The Moncler logo shares a similar minimal philosophy
Part of a Bigger Trend
Marseille is not the first club to go this route, and they will not be the last. We have seen this across European football over the past few years. Juventus went minimal with their "J" logo back in 2017. Inter Milan simplified their crest in 2021. Even outside of football, teams and brands everywhere are flattening their logos, dropping details, and chasing that clean, scalable look that works on an app icon as well as it does on a stadium facade.

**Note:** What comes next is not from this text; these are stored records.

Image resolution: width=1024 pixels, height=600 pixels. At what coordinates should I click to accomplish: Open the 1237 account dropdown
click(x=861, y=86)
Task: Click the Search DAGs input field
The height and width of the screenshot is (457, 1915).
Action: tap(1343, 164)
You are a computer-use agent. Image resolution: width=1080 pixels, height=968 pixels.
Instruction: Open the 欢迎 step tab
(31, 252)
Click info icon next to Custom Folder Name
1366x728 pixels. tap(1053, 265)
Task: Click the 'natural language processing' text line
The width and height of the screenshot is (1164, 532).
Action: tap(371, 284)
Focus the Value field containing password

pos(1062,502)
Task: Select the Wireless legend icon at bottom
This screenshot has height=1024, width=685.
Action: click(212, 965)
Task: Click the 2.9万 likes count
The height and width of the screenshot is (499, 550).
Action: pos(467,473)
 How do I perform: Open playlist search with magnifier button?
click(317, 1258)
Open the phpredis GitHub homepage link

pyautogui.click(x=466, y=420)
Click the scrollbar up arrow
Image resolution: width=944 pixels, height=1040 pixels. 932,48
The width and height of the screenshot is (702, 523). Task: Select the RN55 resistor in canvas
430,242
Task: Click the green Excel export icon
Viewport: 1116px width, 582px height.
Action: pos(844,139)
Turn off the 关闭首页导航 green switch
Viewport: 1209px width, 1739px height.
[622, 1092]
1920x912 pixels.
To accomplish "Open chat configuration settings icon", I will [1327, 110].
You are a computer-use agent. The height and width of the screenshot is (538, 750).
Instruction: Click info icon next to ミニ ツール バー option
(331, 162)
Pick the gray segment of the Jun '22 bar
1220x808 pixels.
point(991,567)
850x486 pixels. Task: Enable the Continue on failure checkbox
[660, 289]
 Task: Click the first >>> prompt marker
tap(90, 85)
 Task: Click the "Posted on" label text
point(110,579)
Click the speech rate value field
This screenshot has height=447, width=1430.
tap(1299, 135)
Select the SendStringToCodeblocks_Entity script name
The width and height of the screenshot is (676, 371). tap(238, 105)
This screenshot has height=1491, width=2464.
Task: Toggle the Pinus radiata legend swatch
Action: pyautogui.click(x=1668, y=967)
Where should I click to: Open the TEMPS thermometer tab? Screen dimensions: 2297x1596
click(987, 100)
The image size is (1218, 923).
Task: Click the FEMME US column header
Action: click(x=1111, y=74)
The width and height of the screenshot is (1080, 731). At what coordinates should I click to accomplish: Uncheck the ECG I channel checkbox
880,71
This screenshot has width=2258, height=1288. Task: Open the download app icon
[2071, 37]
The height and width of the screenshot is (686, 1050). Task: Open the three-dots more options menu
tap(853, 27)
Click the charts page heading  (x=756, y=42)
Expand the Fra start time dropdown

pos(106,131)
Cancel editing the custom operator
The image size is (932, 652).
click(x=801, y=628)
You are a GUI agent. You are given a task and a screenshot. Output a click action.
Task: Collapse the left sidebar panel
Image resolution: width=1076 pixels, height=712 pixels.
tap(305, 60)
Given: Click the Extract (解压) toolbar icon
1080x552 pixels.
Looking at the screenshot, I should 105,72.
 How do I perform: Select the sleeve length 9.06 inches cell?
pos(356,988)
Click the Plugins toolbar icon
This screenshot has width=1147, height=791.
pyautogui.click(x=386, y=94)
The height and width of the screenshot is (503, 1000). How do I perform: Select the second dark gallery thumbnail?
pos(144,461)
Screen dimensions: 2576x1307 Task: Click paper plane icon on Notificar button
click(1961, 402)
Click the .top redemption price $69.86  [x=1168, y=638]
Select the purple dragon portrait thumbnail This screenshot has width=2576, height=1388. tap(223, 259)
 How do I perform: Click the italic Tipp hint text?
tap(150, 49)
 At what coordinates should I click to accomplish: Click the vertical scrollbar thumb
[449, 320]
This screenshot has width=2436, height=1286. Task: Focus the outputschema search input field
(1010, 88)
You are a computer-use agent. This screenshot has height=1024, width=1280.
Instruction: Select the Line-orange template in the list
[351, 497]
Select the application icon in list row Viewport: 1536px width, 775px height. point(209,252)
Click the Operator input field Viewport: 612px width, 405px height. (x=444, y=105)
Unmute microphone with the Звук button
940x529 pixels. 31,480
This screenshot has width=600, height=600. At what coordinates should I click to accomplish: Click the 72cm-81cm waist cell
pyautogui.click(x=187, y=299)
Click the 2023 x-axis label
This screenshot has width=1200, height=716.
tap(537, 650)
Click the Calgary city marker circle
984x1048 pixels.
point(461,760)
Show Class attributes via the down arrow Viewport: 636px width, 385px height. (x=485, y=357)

The logic makes sense from a branding perspective. Simpler logos are easier to reproduce across digital platforms, merchandise, and partnerships. But the trade-off is that you lose the things that made the crest feel like it belonged to a specific club with a specific history. When every logo starts looking like a tech startup, they all start blending together.
The 3D Treatment
via Olympique de Marseille
We will say this: the 3D chrome renderings the club released look really good. The logo takes on a glass-like, almost liquid quality that gives it far more depth and presence than the flat 2D version. If the club leans into these kinds of treatments for merchandise and stadium branding, the logo could end up looking much better in real-world applications than it does as a flat graphic on a screen. That is where the design might win people over.
Our Grade
We like this logo. We do not love it. The simplicity is well-executed and the "Marseille Blue" color is strong. The construction is clean and it will look good on kits, social media, and everything else the club needs it for. But the loss of the gold star, the motto, and the sharp edges of the old M takes away too much of what made the Marseille crest feel like a football badge. It leans too far into corporate minimalism and not far enough into the history and identity of one of France's biggest clubs. We will see how it grows on people over time, but right now it feels like OM traded personality for versatility.